═══ Текстовый фрагмент

Тезис этот — о важности литературы, о ее воспитательной и образовательной роли. Нужно учиться у великих авторов, считал Сумароков, к их числу, разумеется, относя и себя, — в таких оценках лишней скромности он вовсе не имел. Взамен училищ — литература, вот как надобно. А кадетский корпус помянут «особливо» — его школу Сумароков прошел и недостатки Рыцарской академии знал на собственном опыте.

Императрица на мысль его не посмотрела, но вступилась за Монтескье: «Многие критиковали Монтескиу, не разумея его: я вижу, что я сей жребий с ним разделяю».

Она без тени иронии сравнивала себя с Монтескье и, увидев, что Сумароков не склонен восхищаться Наказом, принялась резко возражать на каждое его замечание.

«Вольность и короне и народу больше приносит пользу, нежели неволя», — написал Сумароков.

Императрица сухо возразила:

«О сем довольно много говорено».

Она подчеркнула, что встретилась якобы с общей фразой, которая не заслуживает внимания. Но Сумароков продолжал развивать этот тезис, не удержавшись от искушения привести собственные стихи из трагедии «Димиза»:

Зачнет перед царем он быти лицемерен.

Невольник никогда не может быти верен.

«Но своевольство еще и неволи вреднее, — продолжал он. — Между крепостным и невольником разность: один привязан к земле, а другой к помещику».

«Как это сказать можно! Отверзите очи», — приписала Екатерина.

А Сумароков всегда различал эти понятия. Он находил естественным, что крестьянин привязан к земле, но при этом служит государству хотя бы и в лице помещика, а не является рабом, невольником.

══════
═══ Исходные данные

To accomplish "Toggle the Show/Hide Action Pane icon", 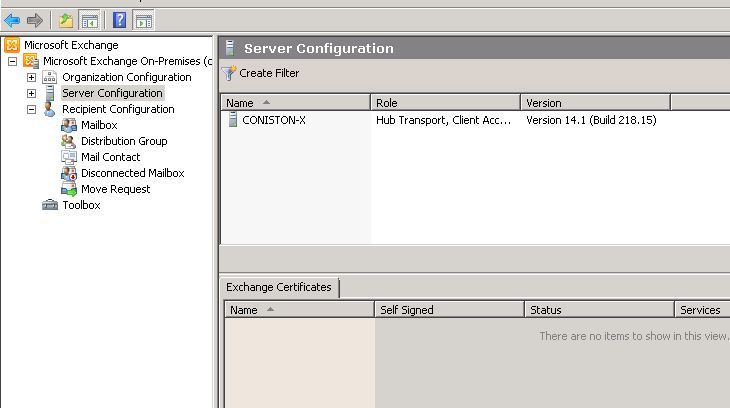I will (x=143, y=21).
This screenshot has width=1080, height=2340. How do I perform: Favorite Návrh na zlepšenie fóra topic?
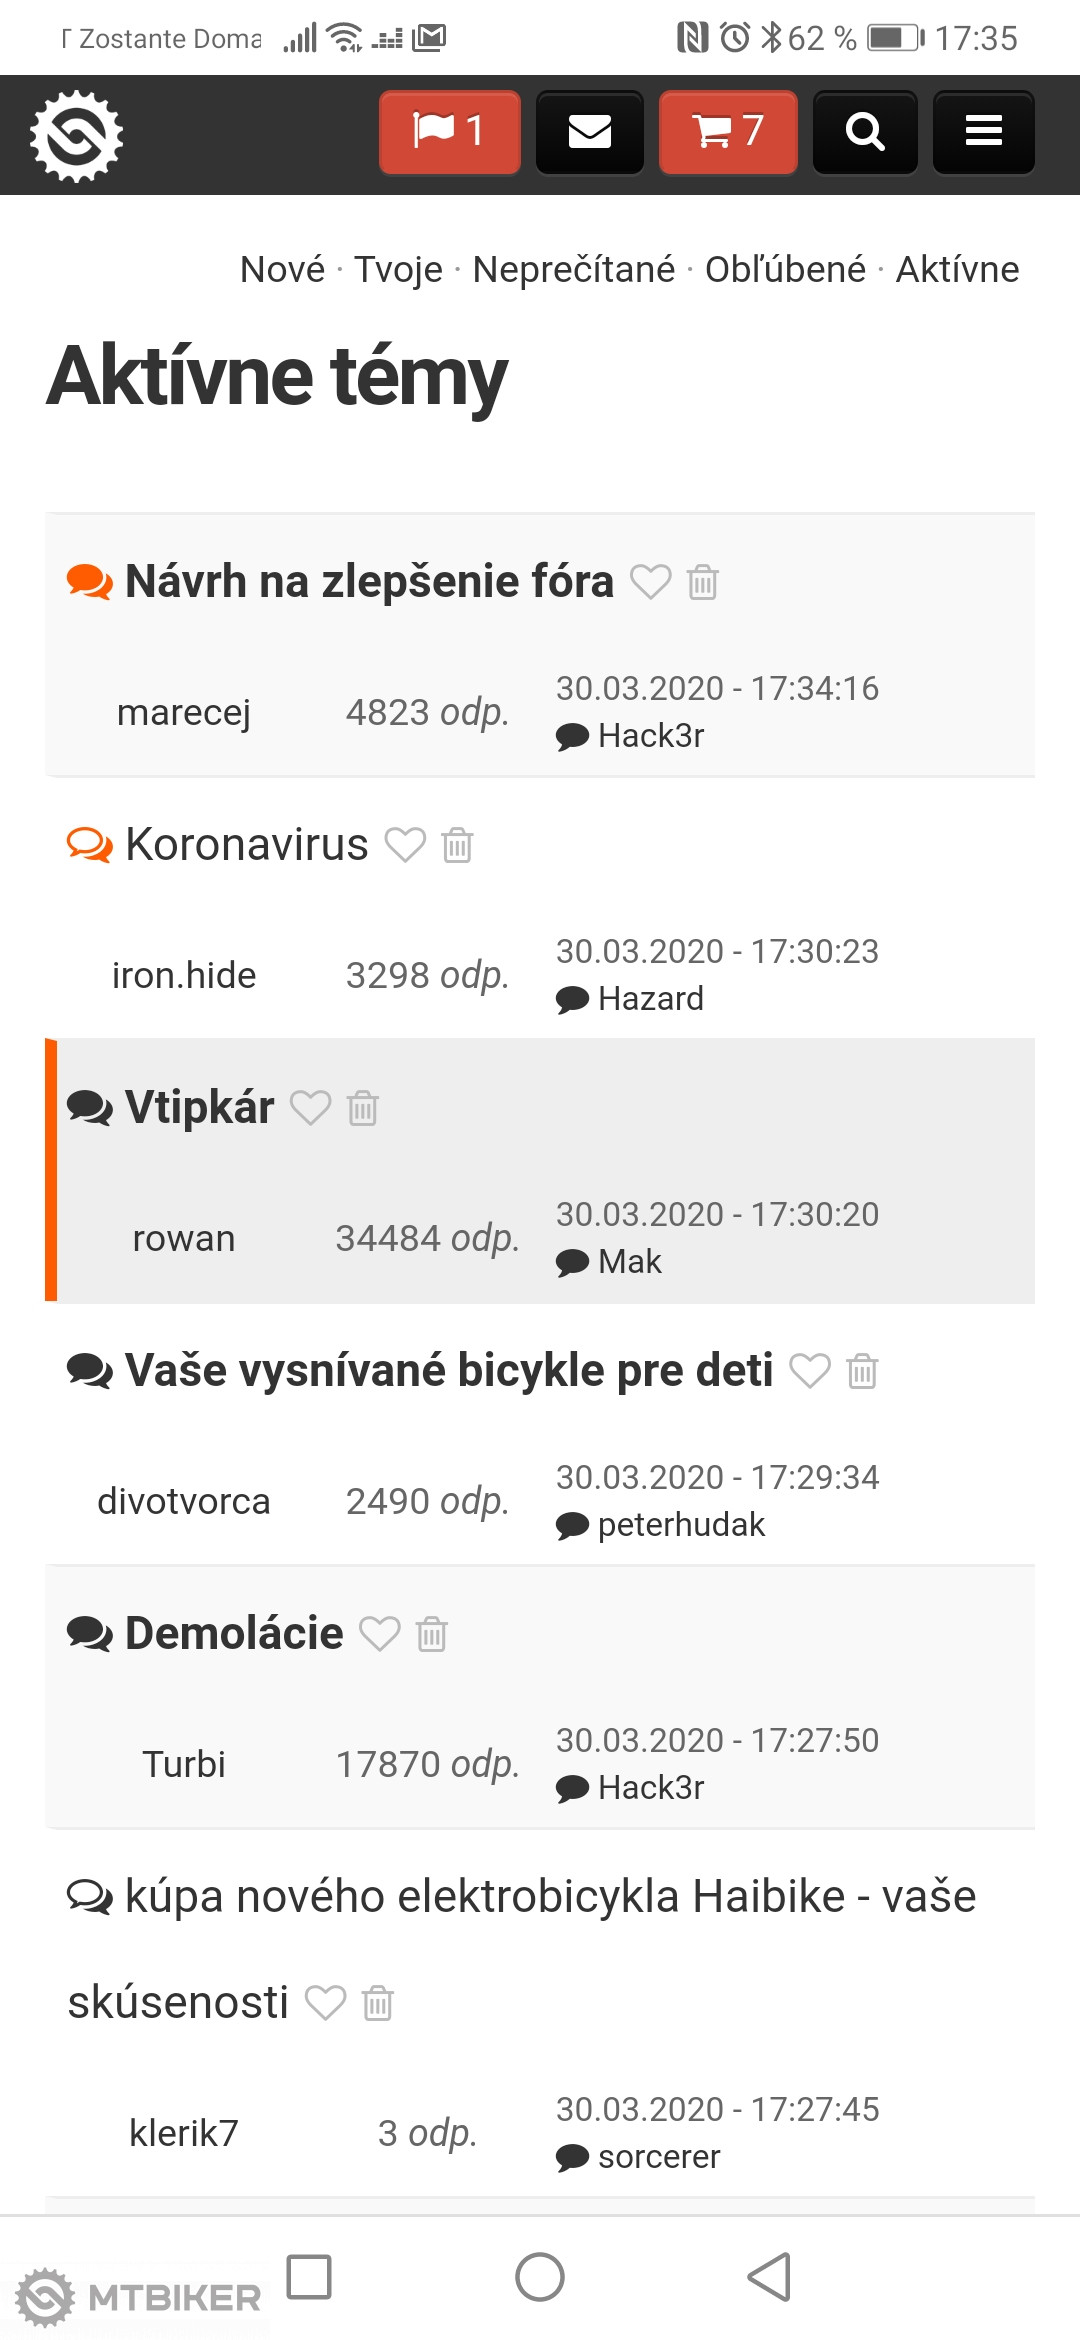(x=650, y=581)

══════

Объясните в одном–трёх предложениях, почему, согласно текстовому фрагменту, Сумароков упомянул кадетский корпус «особливо».

Сумароков сам прошел школу кадетского корпуса. Поэтому недостатки Рыцарской академии он знал на собственном опыте.